Short exercise
Reproduce every line of the following material word for word, keeping the original order.

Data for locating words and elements
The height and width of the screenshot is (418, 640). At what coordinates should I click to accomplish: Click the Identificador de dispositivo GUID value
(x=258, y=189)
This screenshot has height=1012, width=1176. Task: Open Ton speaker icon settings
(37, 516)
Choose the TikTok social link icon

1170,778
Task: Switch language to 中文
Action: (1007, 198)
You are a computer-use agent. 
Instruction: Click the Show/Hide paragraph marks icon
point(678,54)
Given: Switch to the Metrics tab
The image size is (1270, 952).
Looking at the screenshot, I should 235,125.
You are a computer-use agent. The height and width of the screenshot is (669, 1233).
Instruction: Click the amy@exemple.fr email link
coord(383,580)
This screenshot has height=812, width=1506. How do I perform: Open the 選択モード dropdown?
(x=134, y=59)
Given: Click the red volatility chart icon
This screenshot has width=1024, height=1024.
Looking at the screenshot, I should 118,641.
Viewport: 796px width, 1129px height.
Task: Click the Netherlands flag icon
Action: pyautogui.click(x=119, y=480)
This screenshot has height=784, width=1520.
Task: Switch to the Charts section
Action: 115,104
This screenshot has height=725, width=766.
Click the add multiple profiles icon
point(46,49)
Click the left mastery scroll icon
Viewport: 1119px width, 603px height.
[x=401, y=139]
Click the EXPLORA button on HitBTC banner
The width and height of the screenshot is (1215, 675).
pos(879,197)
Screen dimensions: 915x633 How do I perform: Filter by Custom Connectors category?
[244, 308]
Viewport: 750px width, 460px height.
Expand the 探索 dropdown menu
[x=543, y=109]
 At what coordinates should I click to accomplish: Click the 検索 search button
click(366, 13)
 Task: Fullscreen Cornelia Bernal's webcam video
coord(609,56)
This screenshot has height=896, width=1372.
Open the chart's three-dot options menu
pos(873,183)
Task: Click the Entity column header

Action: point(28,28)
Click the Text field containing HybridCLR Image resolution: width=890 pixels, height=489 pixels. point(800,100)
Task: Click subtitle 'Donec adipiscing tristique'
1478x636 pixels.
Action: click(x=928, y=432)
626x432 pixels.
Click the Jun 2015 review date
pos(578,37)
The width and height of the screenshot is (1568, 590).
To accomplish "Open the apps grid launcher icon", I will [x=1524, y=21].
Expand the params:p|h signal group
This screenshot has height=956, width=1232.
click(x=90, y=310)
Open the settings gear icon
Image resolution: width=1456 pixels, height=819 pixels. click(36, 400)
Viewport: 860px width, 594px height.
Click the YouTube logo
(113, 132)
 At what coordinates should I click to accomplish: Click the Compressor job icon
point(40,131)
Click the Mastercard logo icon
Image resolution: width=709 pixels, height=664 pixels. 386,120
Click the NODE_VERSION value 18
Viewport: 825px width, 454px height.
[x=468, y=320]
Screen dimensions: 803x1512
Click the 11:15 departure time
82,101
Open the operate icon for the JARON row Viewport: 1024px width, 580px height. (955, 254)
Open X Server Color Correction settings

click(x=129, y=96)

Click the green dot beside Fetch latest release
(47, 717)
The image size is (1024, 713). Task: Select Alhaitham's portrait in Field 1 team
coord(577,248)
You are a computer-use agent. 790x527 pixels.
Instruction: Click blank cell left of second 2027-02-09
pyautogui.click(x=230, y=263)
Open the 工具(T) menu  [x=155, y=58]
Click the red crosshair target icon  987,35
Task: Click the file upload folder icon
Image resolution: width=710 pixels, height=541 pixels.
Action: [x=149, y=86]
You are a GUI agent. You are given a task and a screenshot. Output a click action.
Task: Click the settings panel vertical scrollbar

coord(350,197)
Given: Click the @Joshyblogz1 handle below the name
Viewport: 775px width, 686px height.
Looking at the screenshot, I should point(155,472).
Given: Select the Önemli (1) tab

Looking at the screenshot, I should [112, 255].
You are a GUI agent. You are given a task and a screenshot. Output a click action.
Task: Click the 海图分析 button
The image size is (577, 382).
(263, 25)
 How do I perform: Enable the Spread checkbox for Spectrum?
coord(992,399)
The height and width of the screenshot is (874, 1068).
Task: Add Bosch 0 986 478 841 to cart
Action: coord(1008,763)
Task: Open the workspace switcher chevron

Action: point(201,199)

Written answer
The height and width of the screenshot is (418, 640). At what coordinates should I click to accomplish: Click the Identificador de dispositivo GUID value
(x=258, y=189)
This screenshot has height=1012, width=1176. Task: Open Ton speaker icon settings
(37, 516)
Choose the TikTok social link icon

1170,778
Task: Switch language to 中文
Action: (1007, 198)
You are a computer-use agent. 
Instruction: Click the Show/Hide paragraph marks icon
point(678,54)
Given: Switch to the Metrics tab
The image size is (1270, 952).
Looking at the screenshot, I should 235,125.
You are a computer-use agent. The height and width of the screenshot is (669, 1233).
Instruction: Click the amy@exemple.fr email link
coord(383,580)
This screenshot has height=812, width=1506. How do I perform: Open the 選択モード dropdown?
(x=134, y=59)
Given: Click the red volatility chart icon
This screenshot has width=1024, height=1024.
Looking at the screenshot, I should 118,641.
Viewport: 796px width, 1129px height.
Task: Click the Netherlands flag icon
Action: pyautogui.click(x=119, y=480)
This screenshot has height=784, width=1520.
Task: Switch to the Charts section
Action: 115,104
This screenshot has height=725, width=766.
Click the add multiple profiles icon
point(46,49)
Click the left mastery scroll icon
Viewport: 1119px width, 603px height.
[x=401, y=139]
Click the EXPLORA button on HitBTC banner
The width and height of the screenshot is (1215, 675).
pos(879,197)
Screen dimensions: 915x633 How do I perform: Filter by Custom Connectors category?
[244, 308]
Viewport: 750px width, 460px height.
Expand the 探索 dropdown menu
[x=543, y=109]
 At what coordinates should I click to accomplish: Click the 検索 search button
click(366, 13)
 Task: Fullscreen Cornelia Bernal's webcam video
coord(609,56)
This screenshot has height=896, width=1372.
Open the chart's three-dot options menu
pos(873,183)
Task: Click the Entity column header

Action: point(28,28)
Click the Text field containing HybridCLR Image resolution: width=890 pixels, height=489 pixels. point(800,100)
Task: Click subtitle 'Donec adipiscing tristique'
1478x636 pixels.
Action: click(x=928, y=432)
626x432 pixels.
Click the Jun 2015 review date
pos(578,37)
The width and height of the screenshot is (1568, 590).
To accomplish "Open the apps grid launcher icon", I will [x=1524, y=21].
Expand the params:p|h signal group
This screenshot has height=956, width=1232.
click(x=90, y=310)
Open the settings gear icon
Image resolution: width=1456 pixels, height=819 pixels. click(36, 400)
Viewport: 860px width, 594px height.
Click the YouTube logo
(113, 132)
 At what coordinates should I click to accomplish: Click the Compressor job icon
point(40,131)
Click the Mastercard logo icon
Image resolution: width=709 pixels, height=664 pixels. 386,120
Click the NODE_VERSION value 18
Viewport: 825px width, 454px height.
[x=468, y=320]
Screen dimensions: 803x1512
Click the 11:15 departure time
82,101
Open the operate icon for the JARON row Viewport: 1024px width, 580px height. (955, 254)
Open X Server Color Correction settings

click(x=129, y=96)

Click the green dot beside Fetch latest release
(47, 717)
The image size is (1024, 713). Task: Select Alhaitham's portrait in Field 1 team
coord(577,248)
You are a computer-use agent. 790x527 pixels.
Instruction: Click blank cell left of second 2027-02-09
pyautogui.click(x=230, y=263)
Open the 工具(T) menu  [x=155, y=58]
Click the red crosshair target icon  987,35
Task: Click the file upload folder icon
Image resolution: width=710 pixels, height=541 pixels.
Action: [x=149, y=86]
You are a GUI agent. You are given a task and a screenshot. Output a click action.
Task: Click the settings panel vertical scrollbar

coord(350,197)
Given: Click the @Joshyblogz1 handle below the name
Viewport: 775px width, 686px height.
Looking at the screenshot, I should point(155,472).
Given: Select the Önemli (1) tab

Looking at the screenshot, I should [112, 255].
You are a GUI agent. You are given a task and a screenshot. Output a click action.
Task: Click the 海图分析 button
The image size is (577, 382).
(263, 25)
 How do I perform: Enable the Spread checkbox for Spectrum?
coord(992,399)
The height and width of the screenshot is (874, 1068).
Task: Add Bosch 0 986 478 841 to cart
Action: coord(1008,763)
Task: Open the workspace switcher chevron

Action: point(201,199)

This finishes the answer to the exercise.